1,733 Climate Activists and Land Defenders Were Murdered Over Past Decade, Report Finds
There are so many climate change activists around the world, dedicating — and risking — their lives to fight the climate crisis. And sadly, a new report by the NGO Global Witness has found that in 2021, about 200 climate change activists were killed; and over the past decade, more than 1,700 were killed.
These numbers are obviously concerning — and the authors of the report have a few suggestions as to how world leaders can prevent the death toll of environmental activists and land defenders from rising.
In 2021, over 200 climate change activists were killed.
According to the new Global Witness report “Decade of defiance,” published on Sept. 29, 2022, more than 200 climate activists were murdered in the year 2021. That breaks down to about four people a week.
The report mentions each of the activists by name, and also lists the breakdown of which countries they each came from.
The majority of slain environmental protectors in 2021 came from Mexico, with 54 Mexican climate activists murdered in 2021. Additionally, 33 came from Colombia, 26 from Brazil, 19 from the Philippines, 165 from Nicaragua, 14 from India, and less than 10 each from Honduras, the Democratic Republic of Congo, Guatemala, Venezuela, Peru, Ecuador, Chile, Argentina, Bolivia, Gabon, and Kenya.
In Brazil, Peru, and Venezuela, 78 percent of these murders occurred within the Amazon rainforest — which is also where climate activists Dom Phillips and Bruno Araújo Pereira were killed in June 2022.
Furthermore, more than 40 percent of climate activists and land protectors murdered were Indigenous people, primarily in Mexico, Colombia, Nicaragua, Peru, and the Philippines.
Over the past decade, 1,733 climate change activists were murdered.
The Global Witness report also analyzed data spanning the last decade, and found that over the past 10 years, a total of 1,733 land and environmental defenders were killed while attempting to protect their land.
Between 2012 and 2021, Brazil was home to the most of these killings, representing 342 of them.
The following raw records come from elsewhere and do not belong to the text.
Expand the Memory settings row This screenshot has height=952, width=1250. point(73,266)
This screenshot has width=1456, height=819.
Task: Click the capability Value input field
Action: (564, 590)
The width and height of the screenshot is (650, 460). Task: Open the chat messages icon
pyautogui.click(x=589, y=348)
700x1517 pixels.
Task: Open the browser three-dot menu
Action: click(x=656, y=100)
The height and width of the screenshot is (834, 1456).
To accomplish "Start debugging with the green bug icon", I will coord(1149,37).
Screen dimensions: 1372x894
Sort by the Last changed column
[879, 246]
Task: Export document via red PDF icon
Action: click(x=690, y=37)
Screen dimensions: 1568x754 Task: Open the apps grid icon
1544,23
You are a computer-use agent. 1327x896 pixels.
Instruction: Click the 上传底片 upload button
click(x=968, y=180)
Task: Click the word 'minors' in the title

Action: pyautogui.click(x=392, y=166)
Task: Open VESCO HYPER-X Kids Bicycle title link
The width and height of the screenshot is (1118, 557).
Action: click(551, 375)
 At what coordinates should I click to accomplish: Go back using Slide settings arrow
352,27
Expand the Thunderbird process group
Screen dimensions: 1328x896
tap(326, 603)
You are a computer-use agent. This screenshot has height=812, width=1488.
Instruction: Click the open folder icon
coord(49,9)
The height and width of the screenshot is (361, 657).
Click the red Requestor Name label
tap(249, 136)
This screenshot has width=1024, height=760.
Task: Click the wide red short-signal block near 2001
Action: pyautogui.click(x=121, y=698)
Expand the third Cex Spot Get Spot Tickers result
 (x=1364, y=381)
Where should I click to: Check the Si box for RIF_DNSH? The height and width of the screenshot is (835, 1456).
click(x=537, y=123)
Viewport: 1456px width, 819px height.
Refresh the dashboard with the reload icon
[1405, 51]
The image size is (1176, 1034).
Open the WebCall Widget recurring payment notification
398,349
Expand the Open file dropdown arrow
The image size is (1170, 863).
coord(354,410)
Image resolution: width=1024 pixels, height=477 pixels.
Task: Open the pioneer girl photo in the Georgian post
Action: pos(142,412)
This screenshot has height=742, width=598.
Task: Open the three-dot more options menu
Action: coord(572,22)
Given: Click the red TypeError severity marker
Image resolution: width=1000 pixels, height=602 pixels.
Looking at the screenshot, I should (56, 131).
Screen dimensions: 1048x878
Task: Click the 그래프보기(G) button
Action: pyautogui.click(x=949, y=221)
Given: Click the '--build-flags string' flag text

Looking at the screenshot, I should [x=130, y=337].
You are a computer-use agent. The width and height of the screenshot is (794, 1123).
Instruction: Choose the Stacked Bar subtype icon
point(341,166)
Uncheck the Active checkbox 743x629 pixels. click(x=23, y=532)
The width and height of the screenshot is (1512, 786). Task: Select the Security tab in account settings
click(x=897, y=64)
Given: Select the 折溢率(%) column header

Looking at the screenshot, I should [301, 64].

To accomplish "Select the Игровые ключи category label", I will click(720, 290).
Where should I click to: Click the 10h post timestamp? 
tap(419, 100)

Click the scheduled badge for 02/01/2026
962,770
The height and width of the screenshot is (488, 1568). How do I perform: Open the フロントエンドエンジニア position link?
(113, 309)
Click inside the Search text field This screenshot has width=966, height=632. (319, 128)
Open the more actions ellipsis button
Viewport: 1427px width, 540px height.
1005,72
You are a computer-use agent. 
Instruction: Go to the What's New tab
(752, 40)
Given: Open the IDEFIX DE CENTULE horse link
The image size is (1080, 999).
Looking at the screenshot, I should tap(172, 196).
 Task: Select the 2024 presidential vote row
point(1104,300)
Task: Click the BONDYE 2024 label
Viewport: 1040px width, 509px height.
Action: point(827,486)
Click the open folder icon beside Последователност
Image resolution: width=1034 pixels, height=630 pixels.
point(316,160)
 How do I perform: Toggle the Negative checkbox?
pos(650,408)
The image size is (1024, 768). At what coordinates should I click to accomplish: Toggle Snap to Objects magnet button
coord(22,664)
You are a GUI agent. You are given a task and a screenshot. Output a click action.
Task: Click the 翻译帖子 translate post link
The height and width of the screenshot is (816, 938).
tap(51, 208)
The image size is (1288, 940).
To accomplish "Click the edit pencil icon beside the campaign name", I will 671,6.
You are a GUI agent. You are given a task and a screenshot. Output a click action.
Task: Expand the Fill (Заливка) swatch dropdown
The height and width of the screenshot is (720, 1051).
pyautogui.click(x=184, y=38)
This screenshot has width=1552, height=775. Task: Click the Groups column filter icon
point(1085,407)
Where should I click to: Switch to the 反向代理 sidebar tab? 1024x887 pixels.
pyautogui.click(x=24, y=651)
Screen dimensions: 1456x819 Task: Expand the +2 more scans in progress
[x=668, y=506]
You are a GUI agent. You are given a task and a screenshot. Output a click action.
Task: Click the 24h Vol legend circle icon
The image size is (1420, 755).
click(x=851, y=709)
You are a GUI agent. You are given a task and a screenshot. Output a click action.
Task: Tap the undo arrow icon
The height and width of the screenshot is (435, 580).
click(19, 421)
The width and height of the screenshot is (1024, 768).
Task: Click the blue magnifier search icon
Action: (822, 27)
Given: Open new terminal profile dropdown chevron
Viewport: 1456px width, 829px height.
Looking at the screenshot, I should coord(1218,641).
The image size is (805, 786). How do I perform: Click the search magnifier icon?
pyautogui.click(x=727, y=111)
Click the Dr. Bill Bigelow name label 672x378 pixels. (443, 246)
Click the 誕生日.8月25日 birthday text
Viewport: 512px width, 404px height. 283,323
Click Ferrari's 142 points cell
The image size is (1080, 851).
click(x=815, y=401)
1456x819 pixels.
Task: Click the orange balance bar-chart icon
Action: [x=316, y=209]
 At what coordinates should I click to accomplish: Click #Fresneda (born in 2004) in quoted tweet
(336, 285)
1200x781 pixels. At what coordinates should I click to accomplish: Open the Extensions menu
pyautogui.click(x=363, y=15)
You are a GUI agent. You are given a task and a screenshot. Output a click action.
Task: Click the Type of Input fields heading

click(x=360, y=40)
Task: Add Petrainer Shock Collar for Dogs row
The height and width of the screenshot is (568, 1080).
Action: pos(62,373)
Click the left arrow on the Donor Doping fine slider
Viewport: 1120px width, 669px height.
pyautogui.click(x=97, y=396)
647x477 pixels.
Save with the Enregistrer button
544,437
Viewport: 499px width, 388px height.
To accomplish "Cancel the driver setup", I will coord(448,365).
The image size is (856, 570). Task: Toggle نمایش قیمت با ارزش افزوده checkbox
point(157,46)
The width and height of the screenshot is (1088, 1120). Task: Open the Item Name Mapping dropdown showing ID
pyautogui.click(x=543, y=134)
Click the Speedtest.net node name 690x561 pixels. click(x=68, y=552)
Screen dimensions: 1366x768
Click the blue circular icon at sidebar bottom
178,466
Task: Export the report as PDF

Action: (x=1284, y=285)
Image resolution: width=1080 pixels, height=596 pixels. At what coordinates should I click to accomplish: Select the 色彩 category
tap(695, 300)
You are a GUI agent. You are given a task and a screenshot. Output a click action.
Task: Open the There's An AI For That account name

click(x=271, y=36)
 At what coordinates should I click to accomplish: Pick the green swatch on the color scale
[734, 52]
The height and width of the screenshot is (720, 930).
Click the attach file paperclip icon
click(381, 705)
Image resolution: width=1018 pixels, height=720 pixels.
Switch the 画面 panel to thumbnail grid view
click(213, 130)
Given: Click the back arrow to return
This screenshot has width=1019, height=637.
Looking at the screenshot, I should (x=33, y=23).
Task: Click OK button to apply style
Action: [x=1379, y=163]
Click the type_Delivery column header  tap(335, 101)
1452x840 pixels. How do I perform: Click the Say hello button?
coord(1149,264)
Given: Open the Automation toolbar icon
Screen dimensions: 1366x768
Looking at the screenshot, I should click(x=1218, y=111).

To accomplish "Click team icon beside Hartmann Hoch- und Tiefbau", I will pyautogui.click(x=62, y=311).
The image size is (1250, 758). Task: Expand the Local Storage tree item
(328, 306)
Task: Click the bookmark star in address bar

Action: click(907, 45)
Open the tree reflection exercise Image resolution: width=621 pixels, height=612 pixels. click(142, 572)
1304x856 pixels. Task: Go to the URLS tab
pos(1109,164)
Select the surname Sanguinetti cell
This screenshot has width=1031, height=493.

There were also 322 in Colombia, 270 in the Philippines, 154 in Mexico, 117 in Honduras, 80 in Guatemala, 79 in India, 70 in the Democratic Republic of Congo, 57 in Nicaragua, and 51 in Peru.
And, over the last 10 years, there were 20 or less killings of land defenders in many countries, including: Venezuela, Indonesia, Thailand, Paraguay, Iran, Myanmar, Bangladesh, Argentina, Cambodia, Kenya, Pakistan, South Africa, Uganda, Chad, Chile, Ukraine, Ecuador, Costa Rica, Russia, Papua New Guinea, Liberia, Kazakhstan, the Dominican Republic, and more.
Indian environmental activist and writer Dr. Vandana Shiva composed the foreword to the report, in which she expressed great sadness about these killings, as well as the state of the planet overall.
“We are not just in a climate emergency. We are in the foothills of the sixth mass extinction, and these defenders are some of the few people standing in the way,” Shiva stated. “They don’t just deserve protection for basic moral reasons. The future of our species, and our planet, depends on it.”
How to protect climate change activists and environmental and land defenders:
In light of this data, Dr. Shiva and Global Witness are calling for national governments to issue strong protections to climate activists who are fighting this crisis on the frontlines, as well as for governments to investigate these deaths in the name of justice.
Global Witness is also recommending that governments require companies to consider human rights and environmental risks across their businesses to reduce violence. Specifically, the organization believes businesses should be required to create policies that address safeguards for the rights of environmental defenders.
Additionally, Global Witness wants governments and businesses to step up their climate commitments to align with the goals of the Paris Agreement and other global human rights standards, as well as work to include Indigenous communities in policy-making as well as protect their land rights.
As an individual, you can get involved too. “I urge you to read all their names. To honor the dead with your attention,” Dr. Shiva stated. “To get angry on their behalf, and then to act.”